Ernie Marriott

Personal information
- Full name: Ernest Marriott
- Date of birth: 25 January 1913
- Place of birth: Sutton-in-Ashfield, England
- Date of death: 6 September 1989 (aged 76)
- Place of death: Hove, England
- Height: 5 ft 9 in (1.75 m)
- Position(s): Right back

Senior career*
- Years: Team / Apps / (Gls)
- 19??–1934: Sutton Junction
- 1934–1949: Brighton & Hove Albion / 163 / (1)
- 1949–1951: Tonbridge
- 1951–1952: Eastbourne United

= Ernie Marriott =

English footballer

Ernest Marriott (25 January 1913 – 6 September 1989) was an English professional footballer who made 163 Football League appearances playing as a right back for Brighton & Hove Albion.

==Life and career==
Marriott was born in Sutton-in-Ashfield, Nottinghamshire. He was playing for Sutton Junction when he signed amateur forms with Brighton & Hove Albion of the Football League Third Division South. He remained with Sutton until January 1934, when he turned professional with Albion. He made his debut that same season, but was unable to establish himself in the first team until 1937–38, and helped them finish as runners-up the following season, after which the Football League was suspended for the duration of the Second World War.
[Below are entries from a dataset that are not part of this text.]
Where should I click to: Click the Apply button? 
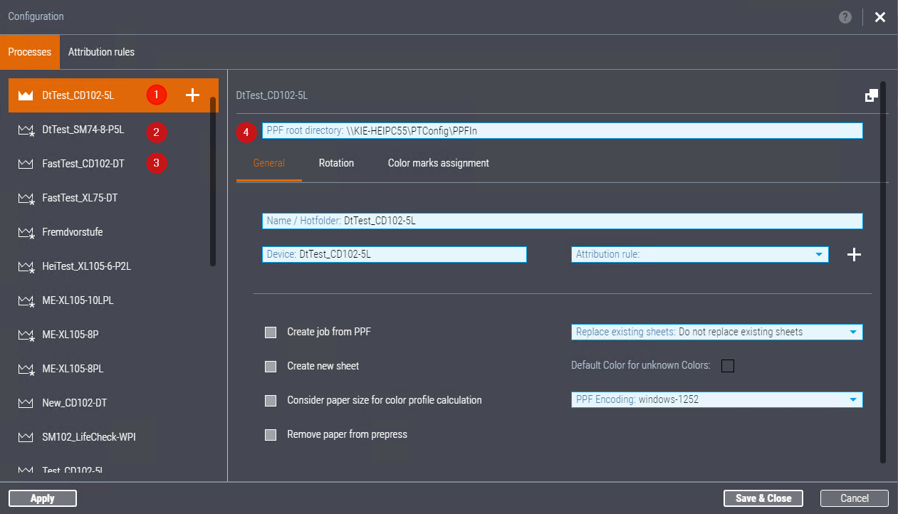coord(42,498)
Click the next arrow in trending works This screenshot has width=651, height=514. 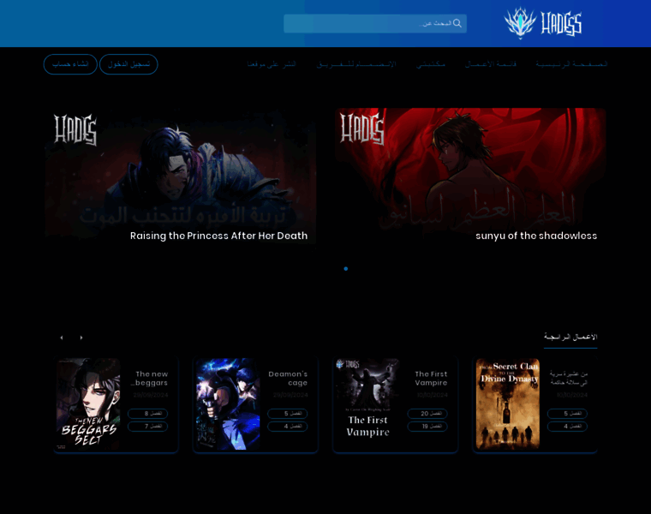coord(81,338)
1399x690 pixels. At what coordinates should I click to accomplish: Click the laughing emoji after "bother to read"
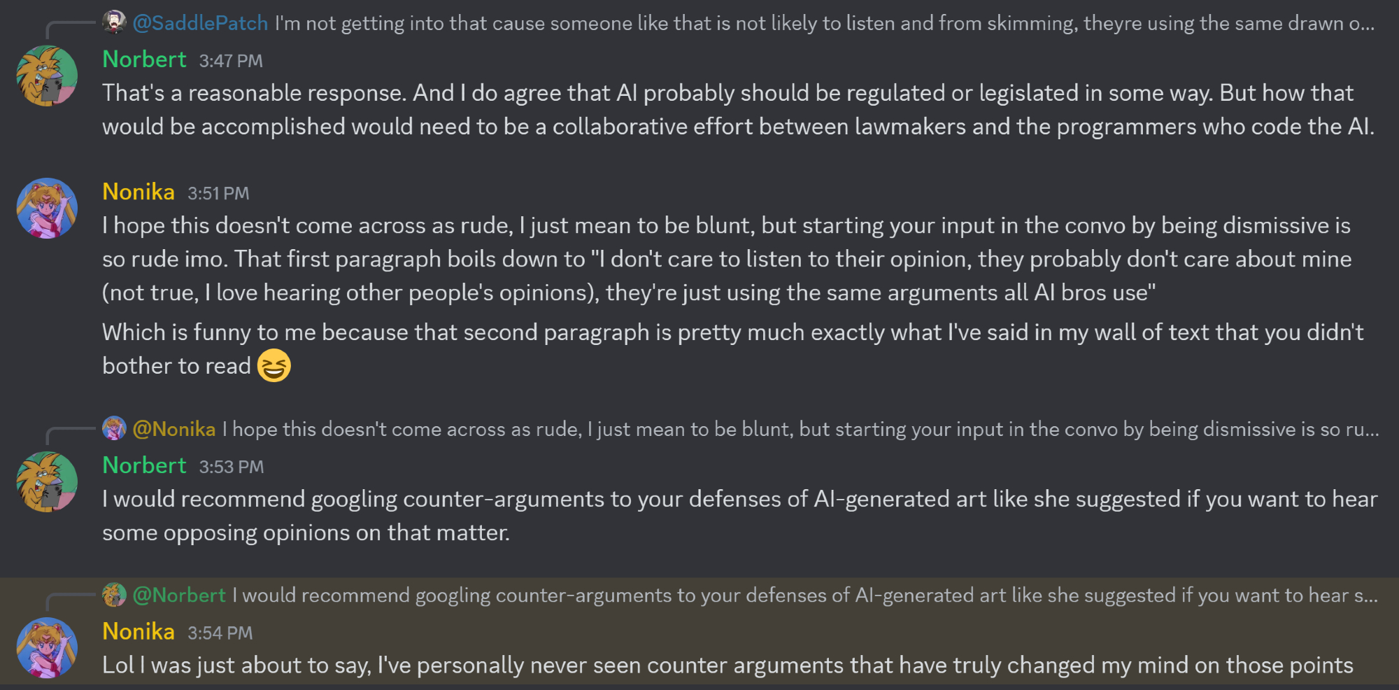274,365
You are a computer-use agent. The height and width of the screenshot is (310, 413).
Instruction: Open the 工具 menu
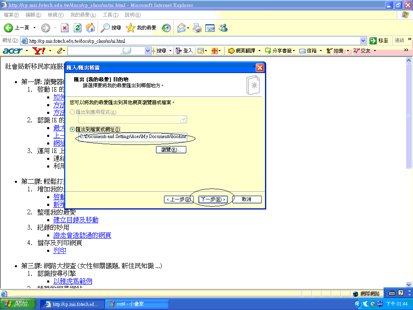tap(110, 15)
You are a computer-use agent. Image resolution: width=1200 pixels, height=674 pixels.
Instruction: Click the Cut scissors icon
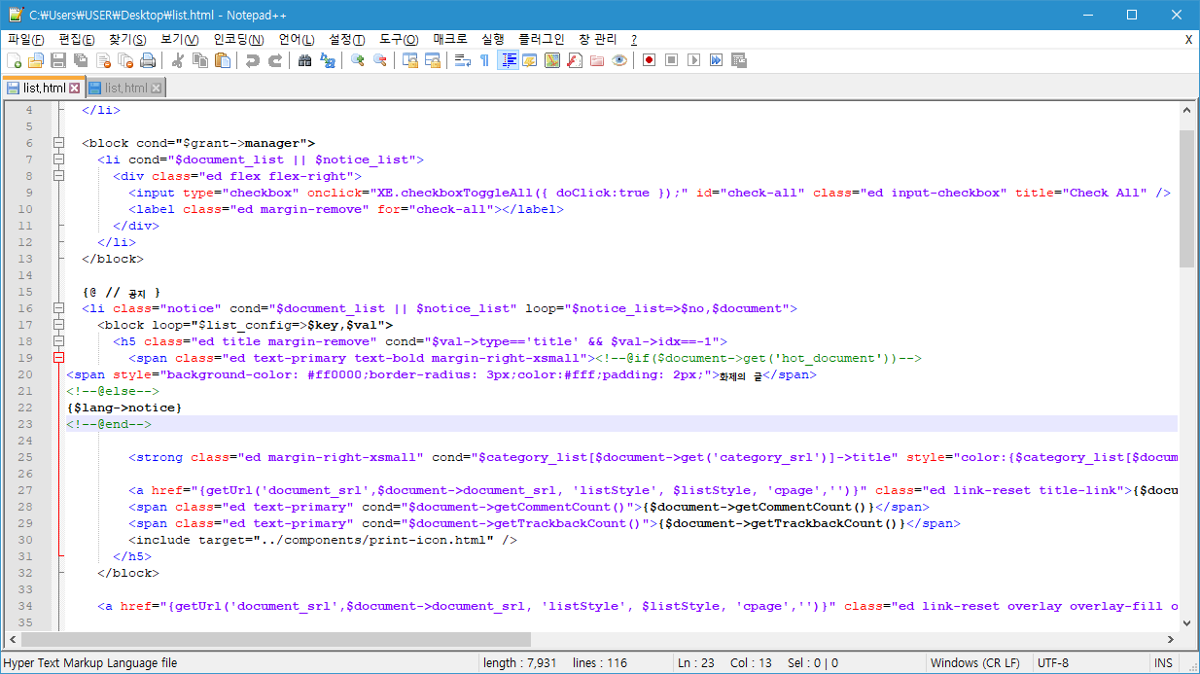point(178,60)
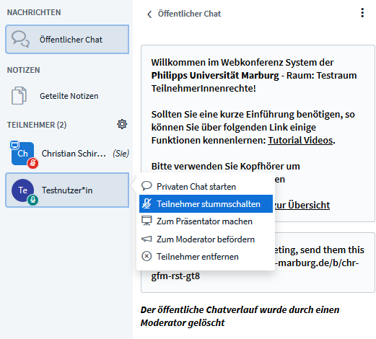Click the muted microphone badge on Ch avatar
Screen dimensions: 376x339
[x=33, y=163]
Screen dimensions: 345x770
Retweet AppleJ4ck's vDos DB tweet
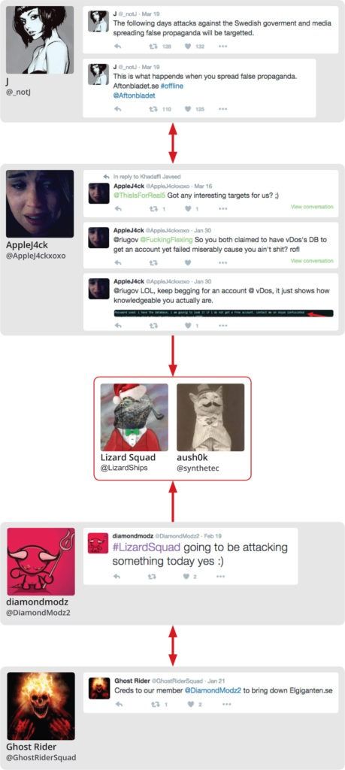point(153,262)
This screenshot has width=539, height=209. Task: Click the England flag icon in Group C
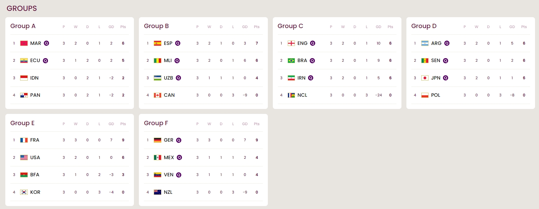(x=291, y=43)
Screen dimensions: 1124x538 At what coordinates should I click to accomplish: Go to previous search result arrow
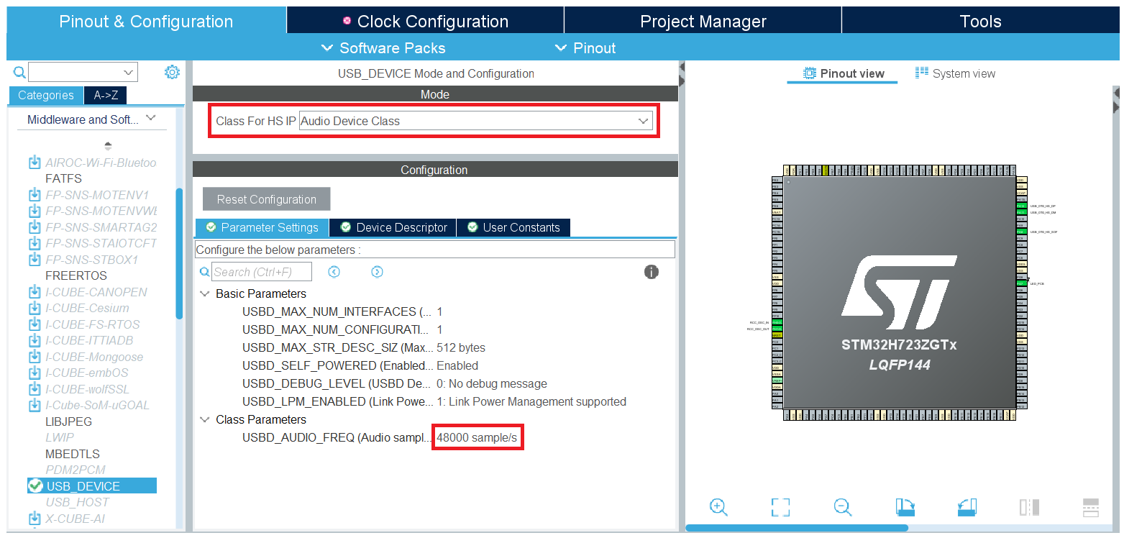coord(334,272)
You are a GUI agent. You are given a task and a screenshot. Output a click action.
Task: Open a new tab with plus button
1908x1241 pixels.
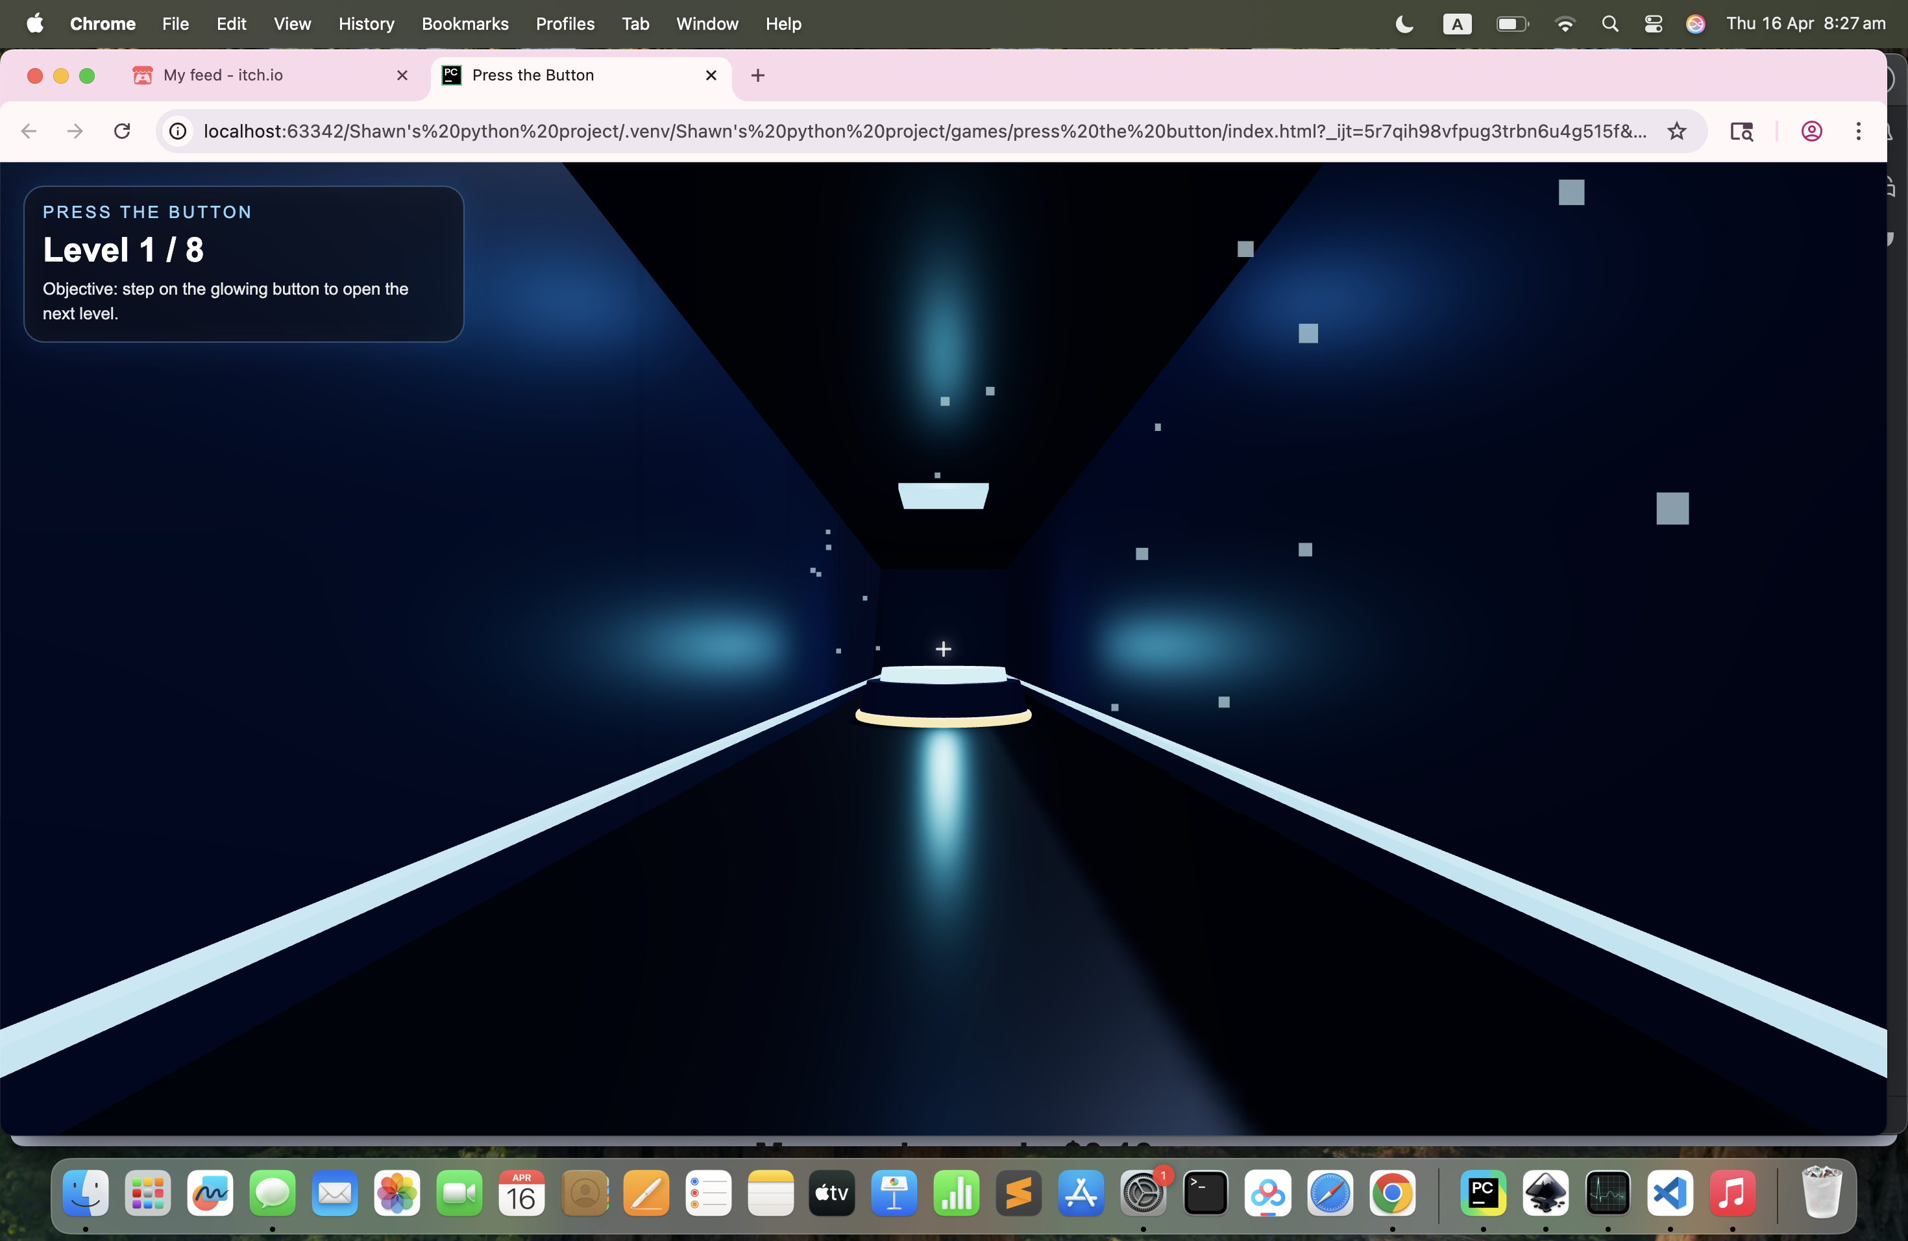click(758, 75)
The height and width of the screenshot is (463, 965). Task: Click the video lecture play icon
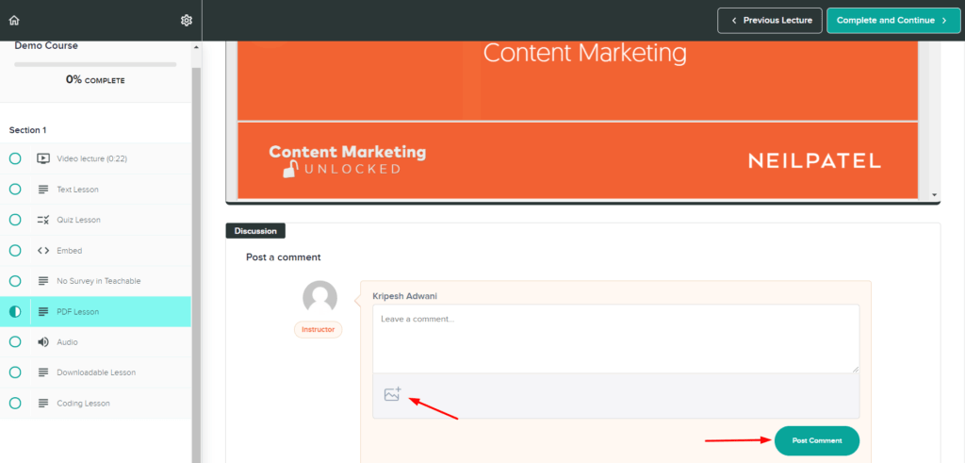(x=43, y=158)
Marriott served in the Royal Army Service Corps and the Worcestershire Regiment, and played football for Glentoran while stationed in Northern Ireland. He played for Albion for another two seasons after the war before joining Tonbridge of the Southern League. He then took up coaching, first as player-coach of Eastbourne United and then as coach of Brighton's reserves. Marriott remained living in nearby Hangleton until his death in 1989 at the age of 76.